* [Supplied records]:
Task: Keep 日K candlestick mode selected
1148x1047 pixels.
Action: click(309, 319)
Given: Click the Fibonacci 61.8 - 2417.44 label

---

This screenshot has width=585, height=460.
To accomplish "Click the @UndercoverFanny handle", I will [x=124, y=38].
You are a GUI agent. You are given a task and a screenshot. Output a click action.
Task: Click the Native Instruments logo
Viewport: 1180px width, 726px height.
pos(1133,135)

* [What needs to be done]: Show the lines in the entries above that include the string "screenshot".

* [Response box]:
This screenshot has width=585, height=460.
You are a GUI agent. You are given a task and a screenshot. Output a click action.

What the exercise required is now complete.